How common is it to get positive result for Edward's syndrome?

[MerryMarigold]

Friend is about 15 weeks and had first scan and I guess first blood tests. They have said baby is at risk (based on results) of having Edward's syndrome. Just wondering if this is fairly common and then baby to be fine ie. what the stats are on this.

www.patient.co.uk/doctor/edwards-syndrome-trisomy-18

www.trisomy18.org/site/PageServer?pagename=parents_whatisT18

I had a patau syndrome (trisomy 13) baby after having a health first one,but I did have a few still borns and quite a few miscarriages, a 28 week prem, who died at four months) along the way, then went on to have two more health babies. (mine was one in five babies were fine)

I expect they will have more tests and tell them quite quickly if the is a problem.

Hi I was given an increased risk of Edwards based on my blood test results (v low pappa), scans and NT were fine though. My risk was 1:86 and I was offered further testing which would have confirmed either way.

We decided not to have further testing as the scan looked fine and I went to fetal medicine centre to discuss risk and I was reassured - very difficult decision to make though. i was on aspirin for my pregnancy. My DS was born two years ago (wonderful healthy boy)

Happy for your friend to PM me if needed

my sister was told her baby had Edwards syndrome when she got results from 16 week blood test, she had an amnio which came back clear and her baby was born healthy. Hopefully the same out come for your friend.

Hi Merry, I am not sure as my hospital does the 12 week nuchal and only assesses you for downs.

I did however have a PAPP A of 0.31 and I am worried this indicates a problem too.

Thanks for your positive stories. She's not on MN so can't PM. I think they were trying to decide whether to have the invasive tests or not. Not sure what they have decided. I said my opinion was not to have it as if it were it a result for Edward's, they would need to go through the agony of deciding to terminate or not, which I don't think they would ever do due to religious beliefs. I guess at a 20 week scan they would be able to tell much more?

Hi Merry - do you live in the south east? If so I recommend going to the Fetal medical centre - they do an in depth scan and bloods test and can give you a risk score based on softer markers which they don't look at on the NHS. Also the risk of misscarriage for the invasive testing was alot less with the professor there (1:500 rather than the 1:50 quoted at St Thomas)

We decided to not go for further testing as our revised risk at the fetal medical centre was 1:147 and the scan looked normal. The professor also pointed out to us that Edwards is incompatible with life anyway so although it would have been absolutely horrific to go through it wouldn't mean looking after a disabled child/adult. IYSWIM, if it had been increased risk of downs we would have had the further diagnostic tests.
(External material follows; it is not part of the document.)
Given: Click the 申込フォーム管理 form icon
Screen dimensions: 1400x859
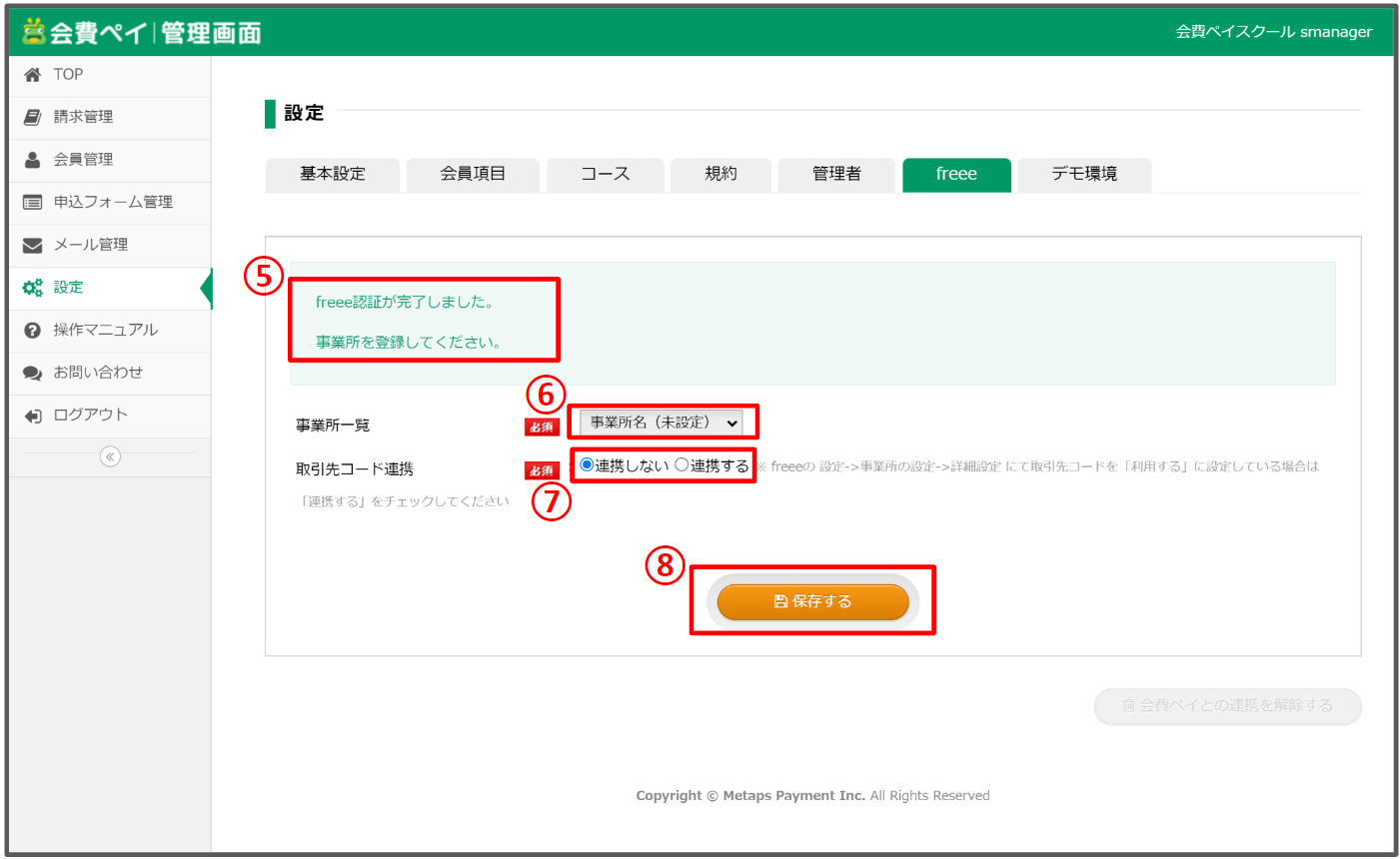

Yes, we (and they) are in London. I will talk to her about that option.

After my 20 week scan I was taken to one side by the nurse and told that there was water around the brain which was symptomatic of Edward's Syndrome, however she was very keen to reassure me that this was by no means uncommon and although I would be taken into an office and offered an amnio plus further info on Edward's Syndrome, I was not to panic because they are obliged to look on the bleak side just in case. In fact she was very lovely and I got the impression that she was not meant to tell me any of this, but when I was taken into the office, her words were ringing in my ears still so I didn't panic and calmly booked a later scan which confirmed that the water around the brain had now gone and the baby had no other symptoms of Edward's (I refused the amnio).

Since then I've heard of so many other mums being told about Edward's which is weird because Edward's Syndrome is very rare. Most fears are unfounded but the hospital does have a duty to take any risks seriously.

Hopefully your friend will be one of the many mums who give birth to a healthy baby.

After DS I had a missed miscarriage. I had a private ERPC and they ran tests on the products. I was advised that the baby had Edwards. I found this helped me deal with the MC.

Not sure if this is helpful or not, but in the US there is a new blood test that gives a 98%+ accurate chromosomal read. We have to pay for it, so I assume its not available through the NHS. it's called Materni21. Pretty much rules out the need for amnio. Might be worth looking into?

Harmony is the same type of test. FMC do it - approx £400.

FX everything goes ok for your friend.

A friend of mine had scan results indicating possible edward syndrome. She had an amnio, which tragically resulted in the baby dying, following which, they were told she would have been completely healthy.